But back to Hiroshima mon amour. The film offers neither the long take ambiguity beloved by Bazin nor the categorical montage meaning we find in Fincher or Polanski. Resnais shows that it isn't an either/or; that you can create perplexity out of editing that leaves the viewer just as capable of interpretation as in the long take. At the end of the film, Elle says "I'll forget you. I'm forgetting you already." She is speaking to Lui who she will be several thousand kilometres away from soon enough, but the person she would be speaking about rather than talking to, is her German lover from the war. It is the presence of the Japanese lover more than his incipient absence that would appear to make her offer such a claim. His presence has helped invoke the other man in his absence. In an earlier moment, we see Elle looking in the bathroom mirror and she says, "in her youth in Nevers she had a German love." We see her speaking this line as she turns herself into the third person before slipping into the first person plural as she says they will go to Bavaria together. After, while she still looks in the mirror, we hear her thinking, "you were not quite dead yet." The lips aren't now moving; it is a voice in her head. Here we have a duplicated (mirror) image speaking in both the first and the third person, and Elle both talking to herself and thinking to herself. She is doing so partly because she has accessed feelings resembling a little those she once had for the German soldier.
Resnais has created this level of complication because of editing not despite it. He has shown us how deeply the past sits in the present as Elle has earlier been speaking to Lui of her affair during the war for the first time. This has been her secret shame and now it gets revealed in adultery and in the contrast between a historical atrocity and a personally amoral deed. She had an affair with a German soldier in occupied France; the Allies dropped an Atomic bomb on Japanese cities. Resnais isn't saying that these are equivalent acts but he is proposing that the juxtapositional can help us understand them. And editing is of course the art of juxtaposition.
When Lui insists early on that Elle has seen nothing in Hiroshima, nothing, he surely means that images of the destruction don't pass for witnessing. Yet he hasn't seen Hiroshima bombed either as he was elsewhere. However, he makes a point of saying his family had been in the city while it was attacked. It suggests emotionally he can understand what happened and that Elle can't.

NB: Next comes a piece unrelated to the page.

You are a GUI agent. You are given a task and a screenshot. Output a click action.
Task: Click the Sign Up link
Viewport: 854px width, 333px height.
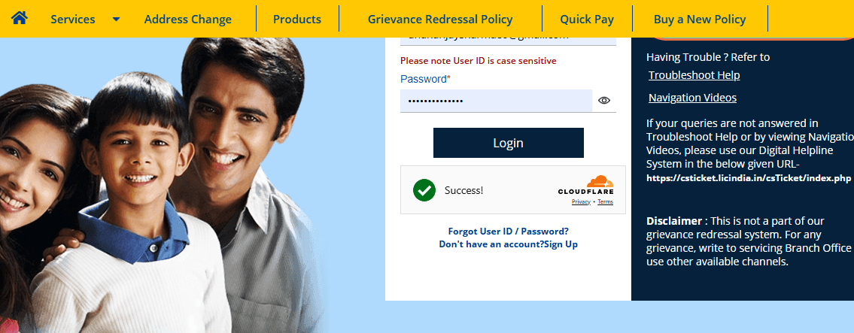pyautogui.click(x=561, y=244)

Yet as they get to know each other, as Elle starts to reveal her time in Nevers, he can see that she may understand an aspect of the bomb through her own humiliation, that she got what she deserved as her head was shaved, just as the Japanese got what they deserved as women would wake up in the morning with a clump of their hair lying on the pillow. The dubious personal morals of Elle that they speak of, meet with the national immorality of Japan as a defeated Fascist nation. Yet how dubious were the morals of the US and Britain who supported the bombing when it led to the devastation the film shows us?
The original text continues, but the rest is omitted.